##### Document passage #####
March 17: Brussels Treaty signed by
Belgium, Britain, France, Holland, and Luxembourg created a Atlantic regional
mutual-defense treaty, in part a response to the Czechoslovakian crisis.
April
1: Berlin Blockade: The Soviet Union blockades all
highway, river, and rail traffic into Western-controlled West Berlin to force
the Western powers out of Berlin. The West responds to the Berlin blockade by
airlifting supplies to West Berlin beginning June 21 and counter-blockading
East Germany. The Soviet blockade ends after 321 days.
May 14: Israel declares independence. Five Arab states invade
Israel, marking the start of the first Arab-Israeli war.
July 26: Truman, issues Executive Order
desegregating the armed
forces.
August 3: Whitaker Chambers accuses
Alger Hiss of having been
a key member of the Communist underground in Washington.
August 15: Republic of South Korea is founded.
September 9: the Korean People's
Democratic Republic is
founded.
1949
January 29: Foreign aid policy announced by Truman.
April
4: NATO established: Belgium, Canada, Denmark,
France, Great Britain, Iceland, Italy,
Luxembourg, the Netherlands, Norway, Portugal, and the United States. Later
joined by Greece, Spain, Turkey, and West Germany. In 1955 Soviet Union forms
competing Warsaw Pact.
May
12: Berlin blockade ends.
#####
= Job 1 =
Write out everything from "May 14: Israel" down to "announced by Truman." in the timeline above, switching each "founded" to "established".
##### Task material #####
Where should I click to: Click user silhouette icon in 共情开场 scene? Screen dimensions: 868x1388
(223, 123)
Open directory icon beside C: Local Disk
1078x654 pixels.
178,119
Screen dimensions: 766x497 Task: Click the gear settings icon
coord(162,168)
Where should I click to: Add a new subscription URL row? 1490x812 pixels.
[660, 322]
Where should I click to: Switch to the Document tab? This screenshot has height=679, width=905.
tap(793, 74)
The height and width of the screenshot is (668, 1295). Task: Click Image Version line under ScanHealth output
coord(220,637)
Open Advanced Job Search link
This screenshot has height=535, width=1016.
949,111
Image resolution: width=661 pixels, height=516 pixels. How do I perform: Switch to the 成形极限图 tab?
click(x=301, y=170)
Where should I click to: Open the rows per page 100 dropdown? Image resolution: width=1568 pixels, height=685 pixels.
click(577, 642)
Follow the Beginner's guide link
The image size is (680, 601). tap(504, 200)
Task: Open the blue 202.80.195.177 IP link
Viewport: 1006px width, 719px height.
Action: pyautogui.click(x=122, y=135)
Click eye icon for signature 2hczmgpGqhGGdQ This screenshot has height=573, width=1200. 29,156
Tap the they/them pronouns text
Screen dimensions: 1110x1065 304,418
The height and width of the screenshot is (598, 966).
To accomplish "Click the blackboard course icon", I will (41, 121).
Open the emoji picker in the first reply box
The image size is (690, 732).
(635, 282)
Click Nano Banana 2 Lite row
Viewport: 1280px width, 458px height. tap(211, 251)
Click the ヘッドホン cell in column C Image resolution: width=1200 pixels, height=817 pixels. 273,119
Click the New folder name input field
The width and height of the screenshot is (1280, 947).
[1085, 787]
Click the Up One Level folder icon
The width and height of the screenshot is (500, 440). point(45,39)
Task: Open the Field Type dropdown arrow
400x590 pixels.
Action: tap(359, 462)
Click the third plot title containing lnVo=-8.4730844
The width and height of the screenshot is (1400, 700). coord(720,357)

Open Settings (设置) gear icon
#####
= Job 2 =
Find every line of the records that contains the string "screenshot" and copy each of those lines.

= Result 1 =
May 14: Israel declares independence. Five Arab states invade
Israel, marking the start of the first Arab-Israeli war.
July 26: Truman, issues Executive Order
desegregating the armed
forces.
August 3: Whitaker Chambers accuses
Alger Hiss of having been
a key member of the Communist underground in Washington.
August 15: Republic of South Korea is established.
September 9: the Korean People's
Democratic Republic is
established.
1949
January 29: Foreign aid policy announced by Truman.

= Result 2 =
Where should I click to: Switch to the Document tab? This screenshot has height=679, width=905.
The height and width of the screenshot is (668, 1295). Task: Click Image Version line under ScanHealth output
This screenshot has height=535, width=1016.
Click eye icon for signature 2hczmgpGqhGGdQ This screenshot has height=573, width=1200. 29,156
The height and width of the screenshot is (598, 966).
The width and height of the screenshot is (1280, 947).
The width and height of the screenshot is (500, 440). point(45,39)
The width and height of the screenshot is (1400, 700). coord(720,357)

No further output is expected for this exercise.